Fonts are durable, highly-reusable, compact, & high-quality software products which do not ‘bitrot’. Nevertheless, hundreds or thousands of new ones come out every year despite enormous duplication; why? I speculate that designer boredom seems to be the answer: they crave novelty.

Fonts are a rare highlight in software design—stable, with well-defined uses, highly-compatible software stacks, and long-lived. Unsurprisingly, a back-catalogue of tens or hundreds of thousands of digital fonts out there, many nigh-indistinguishable from the next in both form and function.

Why, then do they all cost so much, and who is paying for them all, and even going around commissioning more fonts?

The casualness of the highly marked-up prices & the language around commissioned fonts strongly points to designers spending client money, largely for the sake of novelty & boredom, functioning as a cross-subsidy from large corporations to the art of typography. The surplus of fonts then benefits everyone else—as long as they can sort through all the choices!
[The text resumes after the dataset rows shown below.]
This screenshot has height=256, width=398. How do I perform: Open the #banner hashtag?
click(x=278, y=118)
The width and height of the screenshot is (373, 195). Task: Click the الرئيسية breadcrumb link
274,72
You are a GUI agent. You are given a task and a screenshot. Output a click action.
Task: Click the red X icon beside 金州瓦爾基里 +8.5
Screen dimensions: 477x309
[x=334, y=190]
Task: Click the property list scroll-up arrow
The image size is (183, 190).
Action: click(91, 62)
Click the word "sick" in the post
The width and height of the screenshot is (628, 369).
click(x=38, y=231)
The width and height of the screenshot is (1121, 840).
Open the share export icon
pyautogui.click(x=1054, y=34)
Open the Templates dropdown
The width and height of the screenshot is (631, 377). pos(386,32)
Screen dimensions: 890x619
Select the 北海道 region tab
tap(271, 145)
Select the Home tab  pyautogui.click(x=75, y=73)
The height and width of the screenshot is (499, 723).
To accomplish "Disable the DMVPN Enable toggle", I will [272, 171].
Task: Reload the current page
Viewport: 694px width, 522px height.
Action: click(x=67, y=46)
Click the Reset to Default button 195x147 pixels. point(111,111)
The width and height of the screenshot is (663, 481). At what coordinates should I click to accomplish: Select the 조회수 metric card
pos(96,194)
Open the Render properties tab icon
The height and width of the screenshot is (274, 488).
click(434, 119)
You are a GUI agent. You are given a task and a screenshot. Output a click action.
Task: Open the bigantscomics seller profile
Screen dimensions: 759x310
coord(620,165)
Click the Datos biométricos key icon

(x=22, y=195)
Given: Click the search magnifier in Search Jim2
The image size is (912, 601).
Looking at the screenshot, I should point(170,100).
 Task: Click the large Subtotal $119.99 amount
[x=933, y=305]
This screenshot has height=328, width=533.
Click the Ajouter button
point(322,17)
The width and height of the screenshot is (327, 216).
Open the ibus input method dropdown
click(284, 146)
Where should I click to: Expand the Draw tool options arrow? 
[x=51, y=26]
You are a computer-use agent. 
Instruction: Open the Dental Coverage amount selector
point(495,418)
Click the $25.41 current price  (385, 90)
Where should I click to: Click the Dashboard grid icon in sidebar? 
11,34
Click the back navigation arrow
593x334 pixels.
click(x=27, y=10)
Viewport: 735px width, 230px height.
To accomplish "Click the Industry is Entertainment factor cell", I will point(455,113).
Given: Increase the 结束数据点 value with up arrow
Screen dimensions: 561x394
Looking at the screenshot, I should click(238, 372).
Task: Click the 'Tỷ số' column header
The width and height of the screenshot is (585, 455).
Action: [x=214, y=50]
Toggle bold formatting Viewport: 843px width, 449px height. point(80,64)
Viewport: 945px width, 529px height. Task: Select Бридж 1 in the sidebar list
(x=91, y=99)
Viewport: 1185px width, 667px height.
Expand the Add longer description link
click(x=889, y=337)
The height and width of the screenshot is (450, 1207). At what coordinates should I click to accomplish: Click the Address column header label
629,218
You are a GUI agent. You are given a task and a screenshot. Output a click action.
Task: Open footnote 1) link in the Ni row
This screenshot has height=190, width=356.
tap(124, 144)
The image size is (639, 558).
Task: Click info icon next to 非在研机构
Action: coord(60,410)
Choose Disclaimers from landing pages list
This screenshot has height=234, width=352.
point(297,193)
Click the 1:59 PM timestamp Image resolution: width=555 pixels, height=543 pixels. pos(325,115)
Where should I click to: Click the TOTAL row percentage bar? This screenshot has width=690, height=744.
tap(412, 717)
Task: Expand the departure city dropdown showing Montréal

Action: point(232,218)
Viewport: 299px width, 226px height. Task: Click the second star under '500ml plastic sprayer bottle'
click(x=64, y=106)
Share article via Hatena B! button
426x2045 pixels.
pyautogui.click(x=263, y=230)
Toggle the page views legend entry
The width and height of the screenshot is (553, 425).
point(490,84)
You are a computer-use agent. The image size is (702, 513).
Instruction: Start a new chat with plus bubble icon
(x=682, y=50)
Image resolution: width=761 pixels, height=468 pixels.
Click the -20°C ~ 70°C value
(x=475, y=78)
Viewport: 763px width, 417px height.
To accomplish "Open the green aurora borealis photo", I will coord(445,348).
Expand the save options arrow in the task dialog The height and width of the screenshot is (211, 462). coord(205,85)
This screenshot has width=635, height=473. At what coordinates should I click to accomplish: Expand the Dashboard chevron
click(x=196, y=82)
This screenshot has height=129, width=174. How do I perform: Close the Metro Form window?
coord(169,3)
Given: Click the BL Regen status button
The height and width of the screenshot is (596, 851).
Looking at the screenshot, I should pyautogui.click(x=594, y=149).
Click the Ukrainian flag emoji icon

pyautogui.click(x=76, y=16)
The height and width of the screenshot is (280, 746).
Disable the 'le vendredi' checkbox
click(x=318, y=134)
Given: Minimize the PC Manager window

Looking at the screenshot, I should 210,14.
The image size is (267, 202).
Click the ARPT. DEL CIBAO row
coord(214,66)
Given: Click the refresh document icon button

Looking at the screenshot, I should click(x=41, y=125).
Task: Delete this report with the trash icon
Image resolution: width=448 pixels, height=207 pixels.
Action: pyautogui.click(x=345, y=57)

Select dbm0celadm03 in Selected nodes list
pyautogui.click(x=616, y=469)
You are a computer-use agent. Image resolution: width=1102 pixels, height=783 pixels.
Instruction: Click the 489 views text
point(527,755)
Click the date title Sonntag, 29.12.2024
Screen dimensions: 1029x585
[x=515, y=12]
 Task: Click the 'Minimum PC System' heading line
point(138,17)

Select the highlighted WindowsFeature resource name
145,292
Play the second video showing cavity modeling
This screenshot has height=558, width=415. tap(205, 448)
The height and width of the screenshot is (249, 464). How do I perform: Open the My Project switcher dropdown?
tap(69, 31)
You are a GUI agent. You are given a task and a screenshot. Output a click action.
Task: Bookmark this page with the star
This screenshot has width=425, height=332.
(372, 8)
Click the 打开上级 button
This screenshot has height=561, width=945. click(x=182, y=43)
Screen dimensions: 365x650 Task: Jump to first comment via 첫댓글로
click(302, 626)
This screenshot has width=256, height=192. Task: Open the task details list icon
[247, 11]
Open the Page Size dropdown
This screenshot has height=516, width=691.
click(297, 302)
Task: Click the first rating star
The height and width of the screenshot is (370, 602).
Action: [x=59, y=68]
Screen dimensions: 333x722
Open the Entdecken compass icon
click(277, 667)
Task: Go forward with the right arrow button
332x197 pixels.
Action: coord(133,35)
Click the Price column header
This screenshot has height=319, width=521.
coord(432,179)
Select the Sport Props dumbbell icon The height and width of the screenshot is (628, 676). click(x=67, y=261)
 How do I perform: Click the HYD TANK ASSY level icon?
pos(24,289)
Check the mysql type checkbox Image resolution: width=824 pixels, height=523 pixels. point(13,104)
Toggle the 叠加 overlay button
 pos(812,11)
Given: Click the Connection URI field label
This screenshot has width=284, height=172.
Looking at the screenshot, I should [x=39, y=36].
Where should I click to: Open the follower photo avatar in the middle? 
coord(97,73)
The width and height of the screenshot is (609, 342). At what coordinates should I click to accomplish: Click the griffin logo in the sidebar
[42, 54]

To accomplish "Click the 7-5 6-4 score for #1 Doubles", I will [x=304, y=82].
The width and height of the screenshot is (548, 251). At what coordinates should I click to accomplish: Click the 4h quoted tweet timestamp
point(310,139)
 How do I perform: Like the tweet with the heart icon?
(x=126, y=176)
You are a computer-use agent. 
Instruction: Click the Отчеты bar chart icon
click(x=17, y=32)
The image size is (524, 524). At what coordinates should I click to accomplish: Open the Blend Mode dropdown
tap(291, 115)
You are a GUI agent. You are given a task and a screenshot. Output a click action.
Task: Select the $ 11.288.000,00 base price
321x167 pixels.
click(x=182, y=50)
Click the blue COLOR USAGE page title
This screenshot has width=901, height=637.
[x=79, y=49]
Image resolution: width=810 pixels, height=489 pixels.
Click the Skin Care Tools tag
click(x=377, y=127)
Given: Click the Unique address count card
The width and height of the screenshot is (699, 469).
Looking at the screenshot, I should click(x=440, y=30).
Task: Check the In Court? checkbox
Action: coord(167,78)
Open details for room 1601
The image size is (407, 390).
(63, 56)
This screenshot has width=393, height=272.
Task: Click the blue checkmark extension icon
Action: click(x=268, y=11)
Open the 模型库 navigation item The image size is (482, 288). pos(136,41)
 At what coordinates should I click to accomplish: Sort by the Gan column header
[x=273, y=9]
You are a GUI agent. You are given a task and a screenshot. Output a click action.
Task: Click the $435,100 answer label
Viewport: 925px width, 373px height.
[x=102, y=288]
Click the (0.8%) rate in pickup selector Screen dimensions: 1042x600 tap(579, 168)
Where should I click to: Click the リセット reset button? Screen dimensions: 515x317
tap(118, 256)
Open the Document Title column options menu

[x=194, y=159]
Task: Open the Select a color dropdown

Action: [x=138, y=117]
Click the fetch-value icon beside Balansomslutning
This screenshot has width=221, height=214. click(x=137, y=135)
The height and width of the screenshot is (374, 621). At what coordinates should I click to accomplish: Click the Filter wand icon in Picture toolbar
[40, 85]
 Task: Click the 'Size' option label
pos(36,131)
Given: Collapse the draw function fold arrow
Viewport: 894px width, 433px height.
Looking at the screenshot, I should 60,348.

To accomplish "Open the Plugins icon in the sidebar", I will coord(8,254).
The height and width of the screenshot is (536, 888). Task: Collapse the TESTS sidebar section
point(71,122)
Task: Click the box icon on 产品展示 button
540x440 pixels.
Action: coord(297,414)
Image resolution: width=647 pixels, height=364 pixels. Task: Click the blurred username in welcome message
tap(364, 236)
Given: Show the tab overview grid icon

Reading up on design & web typography over the past few years for Gwern.net work, I’ve been struck by how many fonts there are, and how many new ones keep coming out. Who buys all these fonts‽

Fonts accumulate because for the most part, font technology has been quite stable and backwards-compatible so fonts do not bitrot: your TTF from 1991 or your METAFONT file from 1984 will probably still work; Matthew Butterick notes “it’s interesting to think that the fonts I ship to customers today could be installed and used equally well on a Windows 95 machine.” (They may not have all the features introduced since by OpenType, much less the latest fad of “variable fonts”, but they will work.) The software tools for developing fonts are often free, and digital fonts typically require no large capital investment—only time. Typography blogs could easily post a new font every day being launched commercially, and there are plenty of ‘foundries’ which despite being one-man or 2-man shops still have cranked out dozens of fonts, in addition to the endless flow of design/typography students graduating with font class projects they polish up for release, hobbyists, commissioned fonts, and so on. Someone who collects fonts can easily accumulate an archive of ~100,000 fonts1, and this has been true since fairly early on in computing history when large disc collections would distribute ‘free’ fonts (with names like “1001 Fonts”). Despite this, day in day out, new fonts continue to be released, complete with splashy landing pages and breathless descriptions reminiscent of oenophile review puffery. (I have not yet run across a new launch lauding the “oak-like notes” of a new font, but if I did—it’d probably be a “historical revival” of a woodcut font—I would not be surprised.)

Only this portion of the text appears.